● Entries taken from a collection:
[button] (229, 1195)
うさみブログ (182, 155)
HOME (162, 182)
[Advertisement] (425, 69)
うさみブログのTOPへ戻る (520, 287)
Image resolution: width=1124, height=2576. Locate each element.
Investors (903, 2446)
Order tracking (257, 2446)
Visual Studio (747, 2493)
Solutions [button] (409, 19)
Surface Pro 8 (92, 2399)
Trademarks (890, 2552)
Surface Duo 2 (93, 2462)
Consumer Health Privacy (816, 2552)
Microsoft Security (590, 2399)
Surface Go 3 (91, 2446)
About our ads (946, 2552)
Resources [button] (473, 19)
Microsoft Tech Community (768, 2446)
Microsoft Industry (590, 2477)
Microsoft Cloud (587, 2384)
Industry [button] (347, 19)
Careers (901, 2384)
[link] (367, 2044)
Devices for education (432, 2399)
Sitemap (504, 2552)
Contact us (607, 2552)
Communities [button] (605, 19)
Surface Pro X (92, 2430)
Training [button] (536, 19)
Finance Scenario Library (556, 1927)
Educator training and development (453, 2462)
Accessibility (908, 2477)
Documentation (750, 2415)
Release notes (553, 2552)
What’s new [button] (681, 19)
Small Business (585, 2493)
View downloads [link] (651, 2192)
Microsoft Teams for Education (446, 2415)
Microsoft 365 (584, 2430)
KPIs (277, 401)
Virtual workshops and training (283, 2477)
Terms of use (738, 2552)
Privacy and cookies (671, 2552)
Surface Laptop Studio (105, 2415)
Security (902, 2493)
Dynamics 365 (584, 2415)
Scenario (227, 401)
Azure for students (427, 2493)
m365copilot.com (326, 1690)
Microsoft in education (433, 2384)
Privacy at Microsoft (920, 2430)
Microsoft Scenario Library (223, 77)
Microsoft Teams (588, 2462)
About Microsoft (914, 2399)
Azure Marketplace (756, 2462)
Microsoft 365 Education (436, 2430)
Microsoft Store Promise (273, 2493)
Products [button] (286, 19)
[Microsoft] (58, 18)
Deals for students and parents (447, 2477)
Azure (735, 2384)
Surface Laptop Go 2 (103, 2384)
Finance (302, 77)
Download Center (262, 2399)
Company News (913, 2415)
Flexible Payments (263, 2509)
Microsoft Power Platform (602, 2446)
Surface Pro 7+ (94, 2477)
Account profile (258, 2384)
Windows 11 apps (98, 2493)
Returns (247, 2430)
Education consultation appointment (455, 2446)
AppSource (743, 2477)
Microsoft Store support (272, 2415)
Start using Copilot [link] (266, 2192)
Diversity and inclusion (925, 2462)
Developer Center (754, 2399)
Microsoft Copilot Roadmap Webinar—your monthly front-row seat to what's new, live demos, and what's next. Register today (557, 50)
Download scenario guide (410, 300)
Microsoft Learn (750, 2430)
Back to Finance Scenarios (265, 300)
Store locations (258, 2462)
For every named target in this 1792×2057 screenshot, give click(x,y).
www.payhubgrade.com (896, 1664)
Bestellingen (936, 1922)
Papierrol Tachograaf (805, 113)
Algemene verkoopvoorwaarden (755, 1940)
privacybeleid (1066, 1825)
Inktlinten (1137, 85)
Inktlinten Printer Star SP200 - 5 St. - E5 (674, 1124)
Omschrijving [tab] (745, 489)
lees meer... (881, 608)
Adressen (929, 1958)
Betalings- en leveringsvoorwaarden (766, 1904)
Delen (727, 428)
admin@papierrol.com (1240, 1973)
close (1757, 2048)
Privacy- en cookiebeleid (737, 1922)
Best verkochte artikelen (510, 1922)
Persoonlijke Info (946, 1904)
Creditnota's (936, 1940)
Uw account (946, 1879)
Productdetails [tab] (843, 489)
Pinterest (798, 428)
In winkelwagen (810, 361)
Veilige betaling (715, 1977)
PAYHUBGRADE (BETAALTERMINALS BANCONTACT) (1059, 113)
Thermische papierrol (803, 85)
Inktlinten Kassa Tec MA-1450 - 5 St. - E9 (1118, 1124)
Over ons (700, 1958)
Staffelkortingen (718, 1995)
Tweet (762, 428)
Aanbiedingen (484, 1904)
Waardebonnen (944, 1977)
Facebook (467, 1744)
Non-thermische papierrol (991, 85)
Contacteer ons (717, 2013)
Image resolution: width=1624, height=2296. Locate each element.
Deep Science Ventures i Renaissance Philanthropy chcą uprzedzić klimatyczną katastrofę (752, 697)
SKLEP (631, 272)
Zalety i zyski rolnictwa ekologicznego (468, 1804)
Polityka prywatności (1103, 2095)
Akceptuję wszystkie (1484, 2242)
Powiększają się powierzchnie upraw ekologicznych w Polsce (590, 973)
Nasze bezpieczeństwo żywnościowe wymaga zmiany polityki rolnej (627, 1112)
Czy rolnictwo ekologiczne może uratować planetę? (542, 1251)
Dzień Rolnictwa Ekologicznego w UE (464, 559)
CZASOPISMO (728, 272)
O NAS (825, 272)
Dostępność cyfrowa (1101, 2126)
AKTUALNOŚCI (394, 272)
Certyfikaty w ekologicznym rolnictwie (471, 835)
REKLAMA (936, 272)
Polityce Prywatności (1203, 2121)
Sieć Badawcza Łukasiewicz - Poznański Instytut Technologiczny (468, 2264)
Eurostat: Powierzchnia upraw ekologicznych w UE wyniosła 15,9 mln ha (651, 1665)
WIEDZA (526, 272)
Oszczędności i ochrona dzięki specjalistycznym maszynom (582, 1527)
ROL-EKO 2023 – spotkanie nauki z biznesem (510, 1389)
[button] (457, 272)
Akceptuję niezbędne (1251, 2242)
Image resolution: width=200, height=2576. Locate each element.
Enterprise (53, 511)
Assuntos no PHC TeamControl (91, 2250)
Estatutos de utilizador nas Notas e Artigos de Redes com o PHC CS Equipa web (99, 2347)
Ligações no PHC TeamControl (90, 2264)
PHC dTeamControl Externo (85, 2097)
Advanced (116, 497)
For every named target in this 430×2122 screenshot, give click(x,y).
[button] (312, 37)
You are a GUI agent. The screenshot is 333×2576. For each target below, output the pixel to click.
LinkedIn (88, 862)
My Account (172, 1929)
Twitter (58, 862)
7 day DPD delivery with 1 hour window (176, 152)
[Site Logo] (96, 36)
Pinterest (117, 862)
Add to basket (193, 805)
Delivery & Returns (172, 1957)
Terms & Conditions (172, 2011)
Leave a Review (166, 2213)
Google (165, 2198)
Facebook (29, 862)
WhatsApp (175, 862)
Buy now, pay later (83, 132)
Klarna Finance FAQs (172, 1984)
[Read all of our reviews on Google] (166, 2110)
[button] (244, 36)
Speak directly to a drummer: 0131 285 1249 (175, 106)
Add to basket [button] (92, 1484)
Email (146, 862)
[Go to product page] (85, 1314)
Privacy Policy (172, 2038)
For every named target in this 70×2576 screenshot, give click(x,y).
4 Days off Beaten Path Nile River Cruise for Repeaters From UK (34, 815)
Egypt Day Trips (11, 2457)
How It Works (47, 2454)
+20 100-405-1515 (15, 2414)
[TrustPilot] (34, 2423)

● What the exercise asks: What is needed is an exact copy of the entries above, from the first line through the line holding "Industry [button] (347, 19)", with both of those lines kept; please give nothing else.

● Answer to this exercise:
[button] (229, 1195)
うさみブログ (182, 155)
HOME (162, 182)
[Advertisement] (425, 69)
うさみブログのTOPへ戻る (520, 287)
Image resolution: width=1124, height=2576. Locate each element.
Investors (903, 2446)
Order tracking (257, 2446)
Visual Studio (747, 2493)
Solutions [button] (409, 19)
Surface Pro 8 (92, 2399)
Trademarks (890, 2552)
Surface Duo 2 (93, 2462)
Consumer Health Privacy (816, 2552)
Microsoft Security (590, 2399)
Surface Go 3 (91, 2446)
About our ads (946, 2552)
Resources [button] (473, 19)
Microsoft Tech Community (768, 2446)
Microsoft Industry (590, 2477)
Microsoft Cloud (587, 2384)
Industry [button] (347, 19)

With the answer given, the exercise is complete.